Desayuno en una cafetería, donde un joven está disfrutando del primer café de la mañana. Me llama la atención de que lleve ya unos pantalones rotos conforme a la última moda. Cuba no está aislada, está bloqueada. Pasé el verano del 69 en París (siempre llego tarde a las citas importantes) la ciudad estaba desierta en agosto y hacía un calor insoportable. Conté el dinero que tenía y fui a bañarme en una de las piscinas flotantes que entonces había en el Sena, a la altura de Tullerías. Todos los hombres llevaban unos bañadores minúsculos, de espuma, como los de los nadadores, y yo llevaba un puritano meiba, como un pantalón corto, que era de los de uso común en España. No fui capaz de ponerme el traje de baño. Mi complejo de español, de la España de Franco en Francia, no podía con aquellos calzones tan largos y flojos. Me hubiera ahogado. España no estaba bloqueada estábamos aislados, el nacional catolicismo nos tenía fuera del mundo.
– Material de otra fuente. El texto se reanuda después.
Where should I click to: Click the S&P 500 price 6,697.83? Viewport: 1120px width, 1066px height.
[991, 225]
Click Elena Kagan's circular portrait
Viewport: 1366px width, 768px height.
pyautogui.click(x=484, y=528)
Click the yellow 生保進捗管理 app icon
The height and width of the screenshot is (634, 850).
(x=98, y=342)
La cafetería es un cuchitril, como el 99% de las de La Habana; pero no es de las pequeñas pues ofrece un estante que recorre una parte de sus paredes donde poner el café o la bebida. Está muy limpia, espantan la cutrería con un mantel y tienen bandejas para los servicios e incluso te sirven lo pedido en unos platos. Buscan el juego de los colores intentando un efecto agradable. Pido lo mío, un bocata de jamón y un jugo natural

Después del desayuno me doy un paseo por las calles de alrededor pero subiendo hacia el Vedado, acercándome a mi destino: el Hotel Habana Libre. Ahí la pereza ya se había hecho conmigo y no me soltó ni al llegar la noche. Mañana será otro día, víspera de mi viaje de vuelta.